→ Dataset excerpts

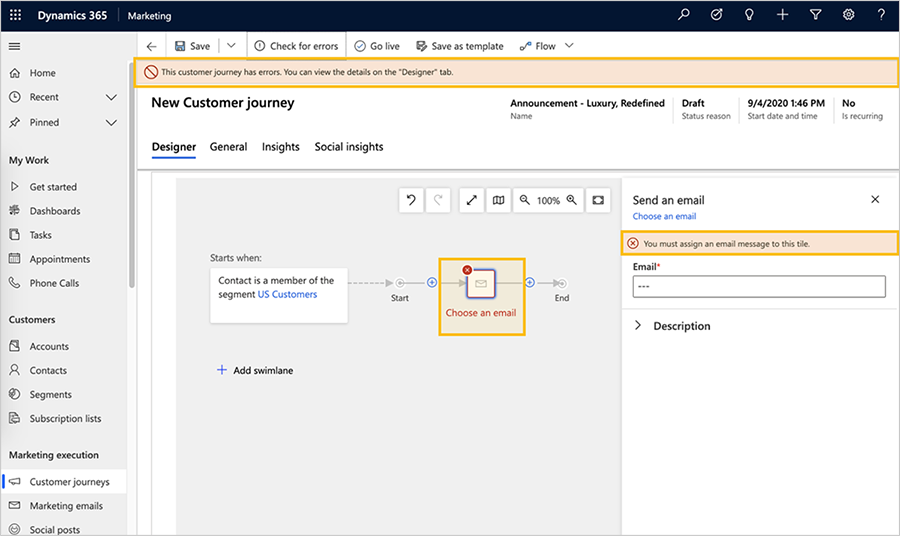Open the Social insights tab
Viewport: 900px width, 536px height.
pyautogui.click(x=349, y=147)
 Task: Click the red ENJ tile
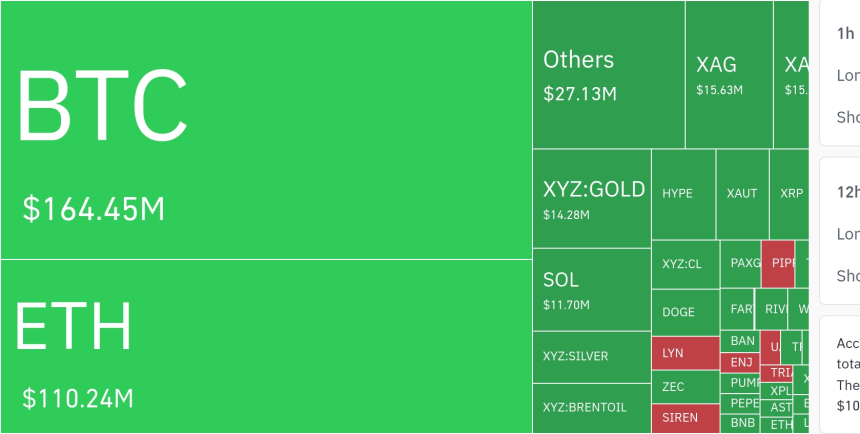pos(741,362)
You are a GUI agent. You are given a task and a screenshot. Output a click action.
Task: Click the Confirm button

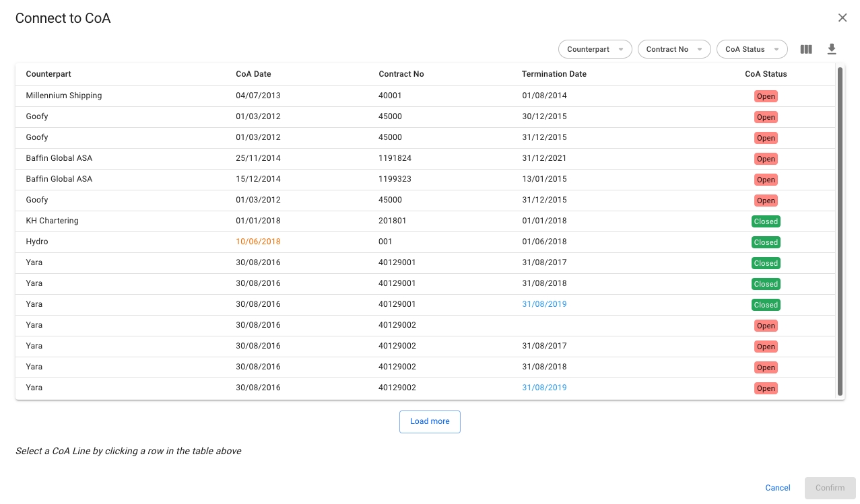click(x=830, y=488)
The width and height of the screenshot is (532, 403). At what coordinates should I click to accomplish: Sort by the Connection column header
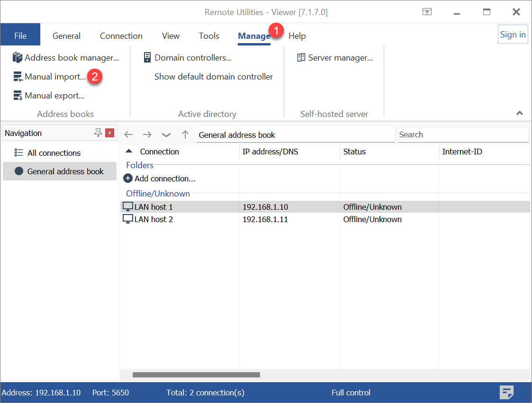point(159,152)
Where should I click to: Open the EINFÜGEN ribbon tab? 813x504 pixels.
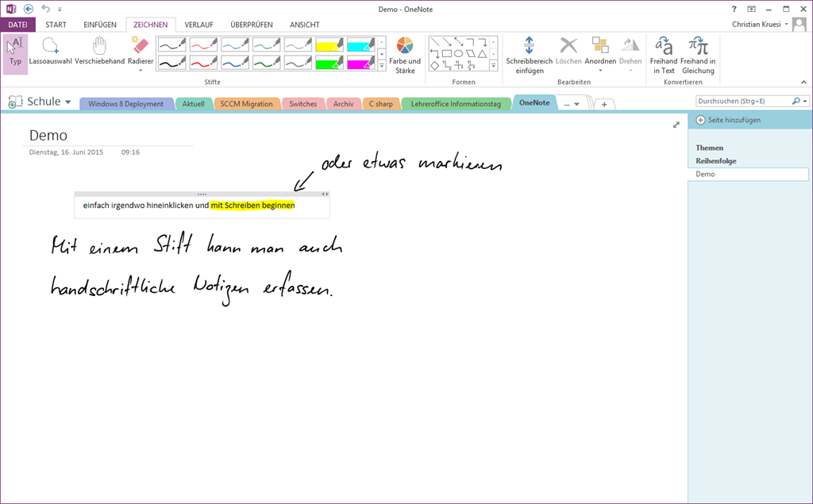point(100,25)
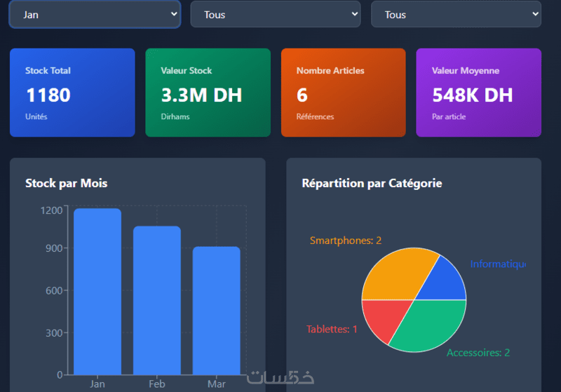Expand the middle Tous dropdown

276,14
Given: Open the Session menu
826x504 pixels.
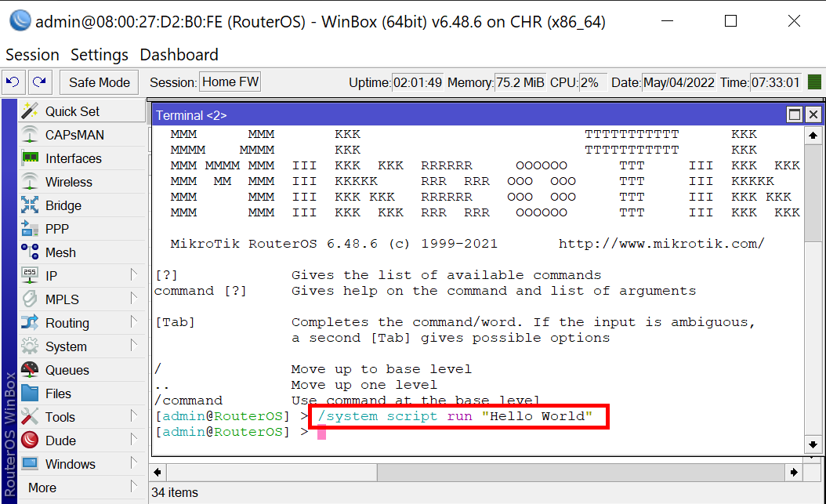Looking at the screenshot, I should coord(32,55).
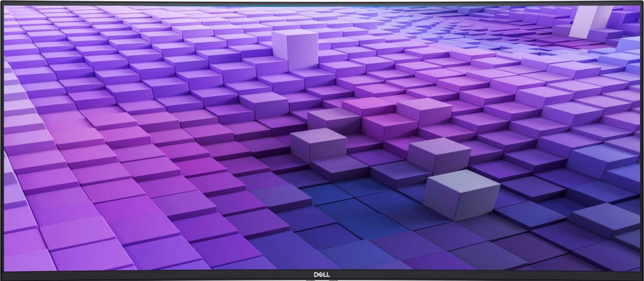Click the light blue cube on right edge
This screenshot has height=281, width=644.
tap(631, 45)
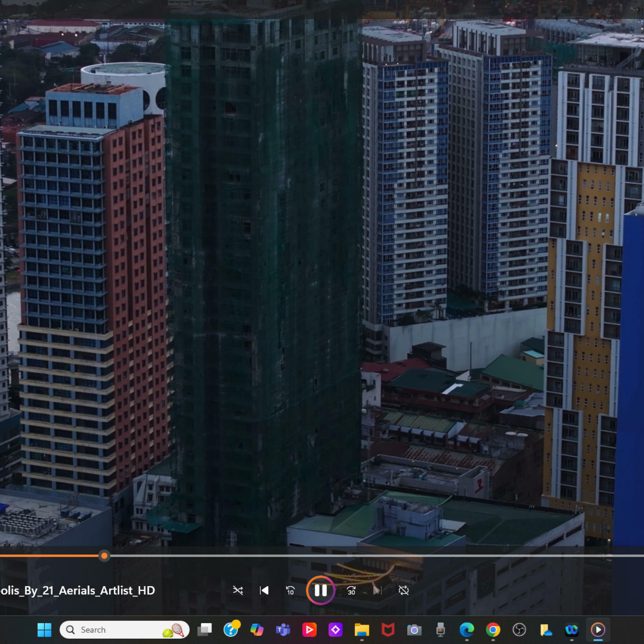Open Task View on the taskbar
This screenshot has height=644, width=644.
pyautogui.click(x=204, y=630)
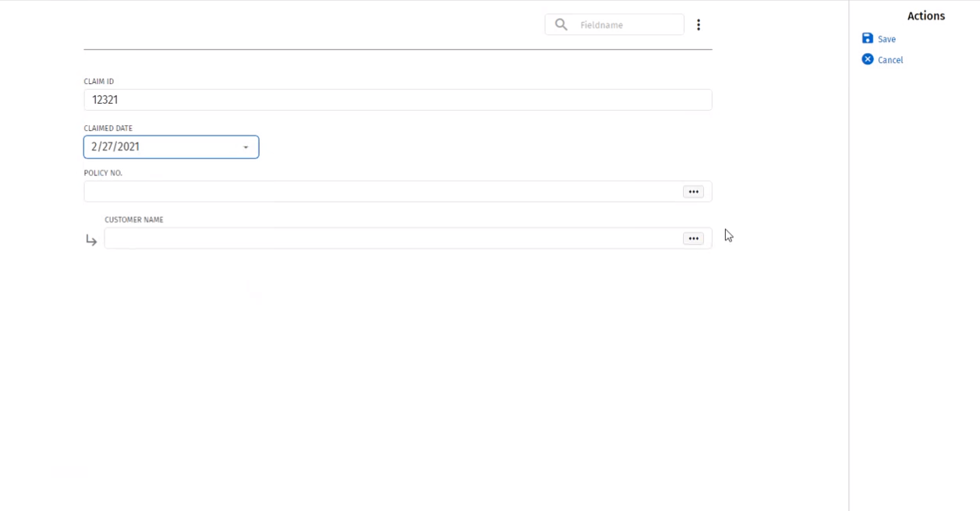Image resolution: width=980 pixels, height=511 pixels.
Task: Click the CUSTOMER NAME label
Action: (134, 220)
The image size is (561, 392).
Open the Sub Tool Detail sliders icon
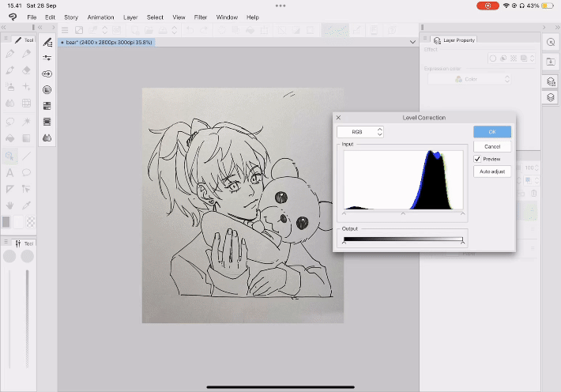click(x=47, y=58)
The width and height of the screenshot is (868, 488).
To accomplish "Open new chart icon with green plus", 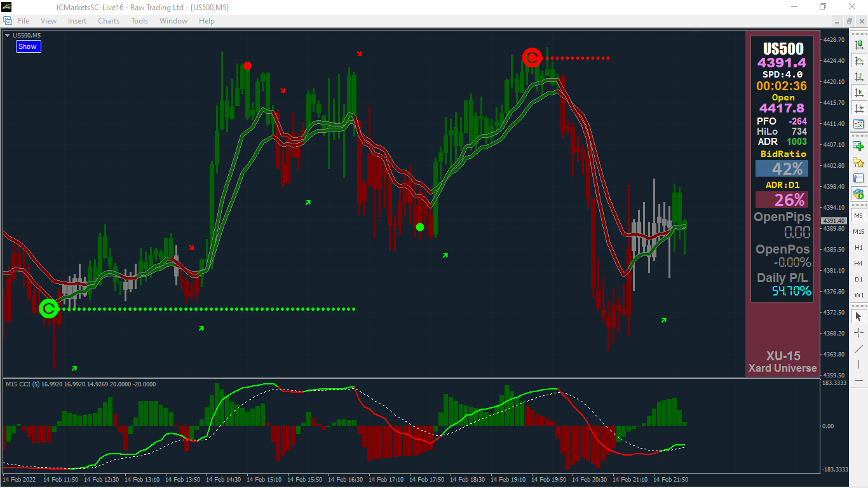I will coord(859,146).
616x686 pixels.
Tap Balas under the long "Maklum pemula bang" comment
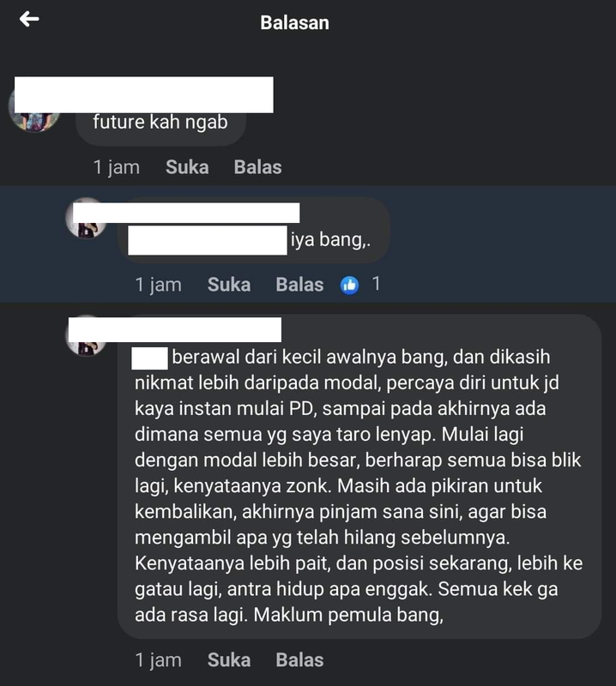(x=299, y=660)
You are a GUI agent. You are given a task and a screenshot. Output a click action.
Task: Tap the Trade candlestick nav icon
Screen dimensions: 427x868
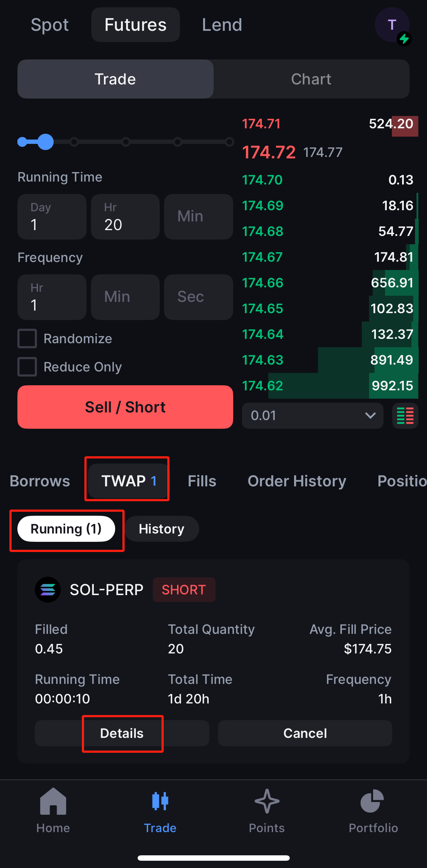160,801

→ Exercise
Between the lines holding "Task: Click the red ENJ tile" and "Action: (134, 220)", inclusive, swap "Confirm" for "Cancel" and give those lines again with nothing else changed. Leave the pictures out.

→ Answer to the task
 Task: Click the red ENJ tile
pos(741,362)
You are a GUI agent. You are given a task and a screenshot. Output a click action.
Task: Click the Cancel button

click(x=830, y=488)
The width and height of the screenshot is (532, 403). At what coordinates should I click to accomplish: Sort by the Connection column header
point(159,152)
Where should I click to: Open the EINFÜGEN ribbon tab? 813x504 pixels.
point(100,25)
Expand the middle Tous dropdown

276,14
Given: Open the Session menu
826x504 pixels.
Looking at the screenshot, I should coord(32,55).
Click the light blue cube on right edge
This screenshot has height=281, width=644.
tap(631, 45)
Open Task View on the taskbar
This screenshot has height=644, width=644.
pyautogui.click(x=204, y=630)
Image resolution: width=980 pixels, height=511 pixels.
Task: Click the CUSTOMER NAME label
Action: (134, 220)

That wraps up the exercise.